Texte extrait |

En parlant du même Salon, Jal, si peu tendre aux novateurs, voyant dans Huet un complice de Delacroix, apôtre de la « laideur » et des « formes convulsées, » ne peut néanmoins retenir un cri de justice : « C’est un oseur ! Il n’a voulu ni du moderne paysage historique, ni de la simple et naïve réalité, il s’est fait paysagiste d’expression… Il y a de la lourdeur, de la dureté, de l’uniformité dans ses tableaux, mais avec cela une profondeur, un sentiment, une richesse d’imagination qui étonnent. » Cette fois, la parole des sages ennemis s’associait à celle des amis prudens pour proclamer la vérité.

En 1833, la Vue générale de Rouen est récompensée par une médaille. On admire, à côté, la Soirée d’automne (musée de Lille), la Vue de Saint-Cloud, etc. L’irascible Delécluze, au Journal des Débats, Jupiter trônant et tonnant sur le dernier sommet de l’Olympe déserté, retient presque ses foudres. Il daigne reconnaître chez un débutant, « le jeune Corrot » (sic), de bonnes qualités et chez Huet « de grands efforts. » Mais, à tous deux, il fait le sanglant reproche « de poursuivre la vérité avec trop d’acharnement, » et, particulièrement à Huet, celui de « négliger absolument le dessin. » On sait ce que vaut ce reproche si l’on examine les scrupuleuses analyses, au crayon, à la pointe, à l’aquarelle, à l’huile, d’après des arbres, des rochers, des fleurs, des paysans, faites par le paysagiste pour lequel, comme il le déclare, « aucune étude ne saurait être trop vraie. » Mais Delécluze, comme bien d’autres alors, ne comprenait le dessin que par la ligne et le contour, et non par le modelé et les valeurs.

Extrait de données |

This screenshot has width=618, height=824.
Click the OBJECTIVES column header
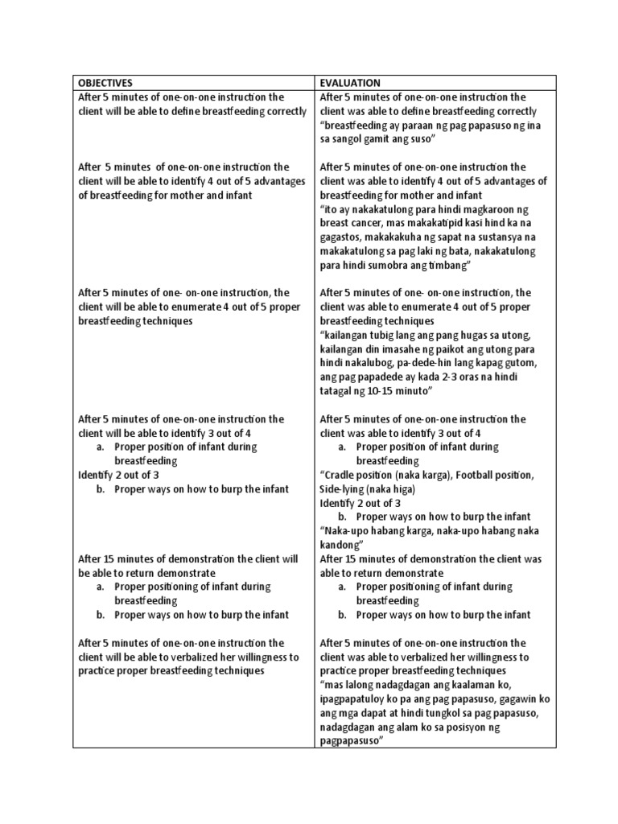click(105, 83)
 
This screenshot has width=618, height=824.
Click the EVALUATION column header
click(350, 83)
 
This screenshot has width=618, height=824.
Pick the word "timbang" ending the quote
click(445, 265)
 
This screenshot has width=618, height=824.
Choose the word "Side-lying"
click(344, 488)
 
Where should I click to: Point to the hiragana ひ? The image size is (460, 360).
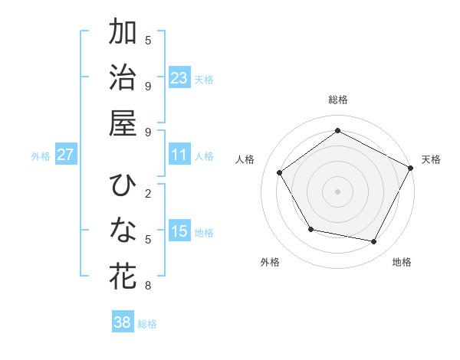123,185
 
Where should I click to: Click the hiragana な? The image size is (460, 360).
123,230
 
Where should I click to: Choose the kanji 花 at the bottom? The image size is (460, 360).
123,275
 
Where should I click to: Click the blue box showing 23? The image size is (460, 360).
179,77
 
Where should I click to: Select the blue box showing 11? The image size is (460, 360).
179,155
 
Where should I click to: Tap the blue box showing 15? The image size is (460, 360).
179,231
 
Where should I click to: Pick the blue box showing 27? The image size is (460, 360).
66,155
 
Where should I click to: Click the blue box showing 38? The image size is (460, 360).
123,322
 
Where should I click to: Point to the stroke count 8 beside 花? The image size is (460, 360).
148,286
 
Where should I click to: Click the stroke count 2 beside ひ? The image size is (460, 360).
148,193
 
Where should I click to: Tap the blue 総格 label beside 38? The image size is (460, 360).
147,324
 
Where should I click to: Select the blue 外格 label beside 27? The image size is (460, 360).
41,156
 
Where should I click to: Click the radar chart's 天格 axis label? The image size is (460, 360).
431,159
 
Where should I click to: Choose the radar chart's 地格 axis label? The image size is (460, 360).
402,262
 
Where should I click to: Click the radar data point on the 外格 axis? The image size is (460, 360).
310,229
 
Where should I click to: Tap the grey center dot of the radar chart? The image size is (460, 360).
337,191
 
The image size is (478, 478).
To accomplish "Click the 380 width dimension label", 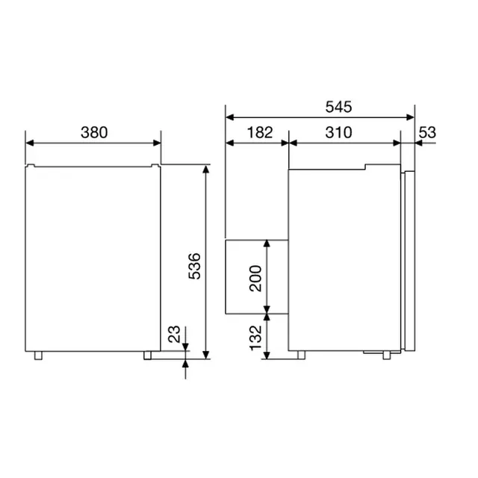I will coord(94,132).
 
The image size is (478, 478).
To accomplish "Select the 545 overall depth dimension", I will coord(338,107).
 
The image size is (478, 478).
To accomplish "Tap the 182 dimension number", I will coord(258,132).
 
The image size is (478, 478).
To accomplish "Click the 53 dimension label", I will coord(427,132).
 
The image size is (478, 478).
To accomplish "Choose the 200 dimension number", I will coord(254,278).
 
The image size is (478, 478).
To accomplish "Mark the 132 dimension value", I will coord(254,338).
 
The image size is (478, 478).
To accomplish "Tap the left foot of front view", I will coord(37,355).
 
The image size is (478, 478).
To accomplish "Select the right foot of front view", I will coord(149,355).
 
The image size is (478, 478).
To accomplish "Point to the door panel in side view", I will coord(408,261).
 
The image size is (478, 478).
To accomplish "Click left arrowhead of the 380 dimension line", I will coord(29,142).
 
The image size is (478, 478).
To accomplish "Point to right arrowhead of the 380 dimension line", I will coord(158,142).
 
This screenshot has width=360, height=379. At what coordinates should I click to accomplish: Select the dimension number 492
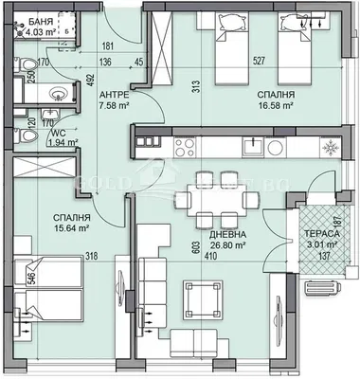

Vos consignes |
a: Dans le texte extrait, recopiez le passage qui commence aux mots « En parlant du » et se termine après « proclamer la vérité. », en changeant « Delacroix » en « Géricault ».
b: Répondez brièvement à partir du texte extrait :
(i) De qui Jal voit-il en Huet un complice ?
(ii) En quelle année la Vue générale de Rouen est-elle récompensée par une médaille ?
(iii) Dans quel journal écrit Delécluze ?

Solutions ci-dessous |
a:
En parlant du même Salon, Jal, si peu tendre aux novateurs, voyant dans Huet un complice de Géricault, apôtre de la « laideur » et des « formes convulsées, » ne peut néanmoins retenir un cri de justice : « C’est un oseur ! Il n’a voulu ni du moderne paysage historique, ni de la simple et naïve réalité, il s’est fait paysagiste d’expression… Il y a de la lourdeur, de la dureté, de l’uniformité dans ses tableaux, mais avec cela une profondeur, un sentiment, une richesse d’imagination qui étonnent. » Cette fois, la parole des sages ennemis s’associait à celle des amis prudens pour proclamer la vérité.

b:
(i) De Delacroix.
(ii) En 1833.
(iii) Au Journal des Débats.